- [Provided passage]
════

China calls them “ecological migrants”: 329,000 people whom the government had relocated from lands distressed by climate change, industrialisation, poor policies and human activity to 161 hastily built villages. They were the fifth wave in an environmental and poverty alleviation programme that has resettled 1,140,000 residents of the Ningxia Hui Autonomous Region, a territory of dunes and mosques and camels along the ancient Silk Road.
Han Jinlong, the deputy director of migration under Ningxia’s Poverty Alleviation and Development Office, said that although the earlier waves were not explicitly labelled ecological migrants, they had also been moved because of the growing harshness of the desert. It is the world’s largest environmental migration project.
What China is doing in Ningxia and a few other provinces hit hard by drought and other natural and man-made disasters is a harbinger of actions that governments around the globe, including the United States, could take as they grapple with climate change, which is expected to displace millions of people in the coming decades.
China has been battered by relentless degradation of the land and worsening weather patterns, including the northern drought. But mass resettlement has brought its own profound problems, embodied in the struggles of the Ma family and their neighbours.
Ma told me over tea in his living room that each household had to pay a US$2,100 (RM8,774) “resettlement fee” and was promised a plot of land to farm as the families left behind plentiful fields and animals. But those who received plots ended up having to lease them to an agriculture company, and were left with tiny front yards, where the Mas grow a few chilli plants.
The 11-member family was expected to squeeze into a 580-square-foot, two-bedroom home; like many of the migrants, Ma erected an extra room with white plastic siding in the yard for his parents.
And the officials designing the new homes put toilets in the same room as showers, an affront to the Hui Muslims. Ma dug a pit toilet outside, where the front yard meets the road.
Ma has not only been unable to get officials to appoint him as a village doctor here, but since November has also failed to find construction work — unstable and low-paying, but the most common job for the village men. The family must live mainly off the US$12 per day his wife, Wang Mei, earns in an industrial farm field.
Three of Ma’s brothers and a nephew brought a total of 38 family members as part of the resettlement. But another brother, Ma Shixiong, was one of a handful who stayed behind in Yejiahe village, a five-hour drive south, defying the government’s orders. Officials tore down the homes of the families who left — and punished those who remained by refusing to renovate their houses or build them animal pens, and denying them water pipelines and subsidies for raising sheep and cattle.

Wang Lin, who is also unemployed and was one of eight men I spoke to one afternoon following prayers at Miaomiao Lake’s Ji’an Mosque, said he and eight family members planned to return to Yejiahe next year if he does not find a job.
“No one has moved back yet, but people are talking about it,” said Wang Lin, 48. “We can farm the land there. Our homes are no longer there, but we can dig into the earth and build a cave home.”

════

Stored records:
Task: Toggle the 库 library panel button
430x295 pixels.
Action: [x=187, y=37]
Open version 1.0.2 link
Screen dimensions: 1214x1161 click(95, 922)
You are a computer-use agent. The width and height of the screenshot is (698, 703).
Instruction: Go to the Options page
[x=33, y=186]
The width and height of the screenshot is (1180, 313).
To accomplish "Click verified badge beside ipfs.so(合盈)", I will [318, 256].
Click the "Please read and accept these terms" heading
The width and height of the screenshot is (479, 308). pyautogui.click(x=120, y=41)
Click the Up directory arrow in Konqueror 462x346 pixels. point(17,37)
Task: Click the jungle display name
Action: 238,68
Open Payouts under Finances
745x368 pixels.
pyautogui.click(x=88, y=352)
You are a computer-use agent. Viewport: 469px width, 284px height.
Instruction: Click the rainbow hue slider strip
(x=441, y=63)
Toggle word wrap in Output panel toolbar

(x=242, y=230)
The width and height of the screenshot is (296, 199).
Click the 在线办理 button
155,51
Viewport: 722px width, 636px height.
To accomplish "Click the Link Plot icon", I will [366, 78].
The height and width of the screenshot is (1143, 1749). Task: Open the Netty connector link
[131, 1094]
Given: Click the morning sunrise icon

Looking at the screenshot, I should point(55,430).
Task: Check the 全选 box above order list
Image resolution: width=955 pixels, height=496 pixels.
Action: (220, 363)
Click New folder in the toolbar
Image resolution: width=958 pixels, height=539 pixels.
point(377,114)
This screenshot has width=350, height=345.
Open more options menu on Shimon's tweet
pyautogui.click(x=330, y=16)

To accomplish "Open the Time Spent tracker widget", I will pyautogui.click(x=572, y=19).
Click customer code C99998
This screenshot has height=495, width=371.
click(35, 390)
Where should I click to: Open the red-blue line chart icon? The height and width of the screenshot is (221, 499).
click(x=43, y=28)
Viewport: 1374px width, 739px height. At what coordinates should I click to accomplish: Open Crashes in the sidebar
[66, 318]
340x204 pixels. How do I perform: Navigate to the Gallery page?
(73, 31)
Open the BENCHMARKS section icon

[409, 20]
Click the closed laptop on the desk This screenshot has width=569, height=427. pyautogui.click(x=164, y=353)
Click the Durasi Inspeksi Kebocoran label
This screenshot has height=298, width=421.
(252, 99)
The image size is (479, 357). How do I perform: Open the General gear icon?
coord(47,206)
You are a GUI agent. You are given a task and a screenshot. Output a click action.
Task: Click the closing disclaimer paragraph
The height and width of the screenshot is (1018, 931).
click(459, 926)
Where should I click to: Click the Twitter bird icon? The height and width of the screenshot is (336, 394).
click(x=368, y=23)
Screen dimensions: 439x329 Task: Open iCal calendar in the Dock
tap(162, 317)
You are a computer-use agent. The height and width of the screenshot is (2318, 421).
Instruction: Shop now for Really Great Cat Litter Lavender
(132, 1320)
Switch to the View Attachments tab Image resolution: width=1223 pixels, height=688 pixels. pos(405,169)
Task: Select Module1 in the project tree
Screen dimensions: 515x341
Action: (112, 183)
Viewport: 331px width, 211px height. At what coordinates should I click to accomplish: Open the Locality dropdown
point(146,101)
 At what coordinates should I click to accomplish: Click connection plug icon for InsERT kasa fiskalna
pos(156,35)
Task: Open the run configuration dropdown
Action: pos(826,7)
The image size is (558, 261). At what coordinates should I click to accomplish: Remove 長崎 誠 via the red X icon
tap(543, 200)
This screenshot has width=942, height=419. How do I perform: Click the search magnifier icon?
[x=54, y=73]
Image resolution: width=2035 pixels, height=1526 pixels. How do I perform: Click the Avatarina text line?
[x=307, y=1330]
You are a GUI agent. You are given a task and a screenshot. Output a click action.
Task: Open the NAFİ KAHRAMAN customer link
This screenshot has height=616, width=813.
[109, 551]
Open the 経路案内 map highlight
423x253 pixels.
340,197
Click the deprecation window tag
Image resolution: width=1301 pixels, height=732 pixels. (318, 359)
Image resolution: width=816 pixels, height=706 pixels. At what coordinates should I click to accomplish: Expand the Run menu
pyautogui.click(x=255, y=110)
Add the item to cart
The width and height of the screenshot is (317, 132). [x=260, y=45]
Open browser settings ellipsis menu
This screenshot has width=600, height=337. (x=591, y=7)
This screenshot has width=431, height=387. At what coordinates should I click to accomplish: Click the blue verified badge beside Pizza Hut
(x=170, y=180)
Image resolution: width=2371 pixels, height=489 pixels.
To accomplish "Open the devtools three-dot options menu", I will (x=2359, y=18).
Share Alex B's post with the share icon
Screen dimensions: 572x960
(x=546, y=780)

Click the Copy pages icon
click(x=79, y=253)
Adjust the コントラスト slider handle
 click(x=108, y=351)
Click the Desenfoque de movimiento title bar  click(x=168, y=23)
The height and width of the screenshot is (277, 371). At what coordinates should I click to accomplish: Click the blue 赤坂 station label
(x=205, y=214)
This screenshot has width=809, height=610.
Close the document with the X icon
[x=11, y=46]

════

- [Required work]
[a] In the records, starting at the line containing "Image resolution: width=816" and ending at the last line of the records, swap "Pizza Hut" for "Domino's" and give those lines back with nothing else altered.
[b] Write the next part of the piece on Ningxia's ecological migrants, picking up after its final sentence.

- [The results]
[a]
Image resolution: width=816 pixels, height=706 pixels. At what coordinates should I click to accomplish: Expand the Run menu
pyautogui.click(x=255, y=110)
Add the item to cart
The width and height of the screenshot is (317, 132). [x=260, y=45]
Open browser settings ellipsis menu
This screenshot has width=600, height=337. (x=591, y=7)
This screenshot has width=431, height=387. At what coordinates should I click to accomplish: Click the blue verified badge beside Domino's
(x=170, y=180)
Image resolution: width=2371 pixels, height=489 pixels.
To accomplish "Open the devtools three-dot options menu", I will (x=2359, y=18).
Share Alex B's post with the share icon
Screen dimensions: 572x960
(x=546, y=780)

Click the Copy pages icon
click(x=79, y=253)
Adjust the コントラスト slider handle
 click(x=108, y=351)
Click the Desenfoque de movimiento title bar  click(x=168, y=23)
The height and width of the screenshot is (277, 371). At what coordinates should I click to accomplish: Click the blue 赤坂 station label
(x=205, y=214)
This screenshot has width=809, height=610.
Close the document with the X icon
[x=11, y=46]

[b]
A third of Ningxia’s population — and most of the people who have been resettled — are Hui Muslim. Some Western scholars say that Chinese resettlement policies are at least partly aimed at controlling ethnic minority populations, and that officials may cite environmental reasons as a cover.
Though remote, the parched Xihaigu area has been on the radar of the central government since at least the 1980s, when officials began producing a series of grim reports on the viability of the land. A recent estimate by researchers from the Chinese Academy of Sciences and the Ministry of Land and Resources said the region could sustain only 1.3 million people; the population in 2014 was about 2.3 million.
“The government decided to move people out because the land couldn’t feed them,” Zhang Jizhong, the deputy director of the Ningxia Poverty Alleviation and Development Office, told me when I met with him and his colleague Han in their Yinchuan office in August. “The factors are rooted in history, nature and society.”
The road to the Mas’ old village, Yejiahe, winds uphill past a reservoir, past hills covered with soft yellow silt, past horses and haystacks in people’s yards. The landscape is wide and rolling and green, nothing like Miaomiao Lake.
We parked atop a ridge overlooking a valley. Ma Shiliang’s brother Ma Shixiong greeted me at the side of the road, dressed in a blue tunic and skullcap. His face had as many creases as the hills.
He was the man who stayed behind, even as his extended clan, including his elderly parents, had migrated northward. His wife, three of his sons and four grandchildren also remained in Yejiahe; two other sons worked at a restaurant in Beijing. About 300 villagers remained from a population of about 1,400 in the late 1990s.
Why some chose to stay, even at the cost of fracturing extended families, became clear once Ma Shixiong walked me through his home.
Compared with his brother’s place in Miaomiao Lake, it might as well have been an imperial palace. Two rows of rooms face a large courtyard. The families of two of his sons, each with two children, have their own quarters. The total area is 300 square metres — 3,229 square feet, twice the size of the housing plots in the new village.
Ma Shixiong said he had visited his family a half-dozen times in Miaomiao Lake, before their ailing father died in February 2015.
“When I first saw that place — that little yard and the little house and the little bathroom in front of the door…” he said, trailing off. “The hygiene is not good. It’s not a very civil lifestyle.”
“You don’t have land, and you need to go out to find jobs,” he added. “How can you make a living?”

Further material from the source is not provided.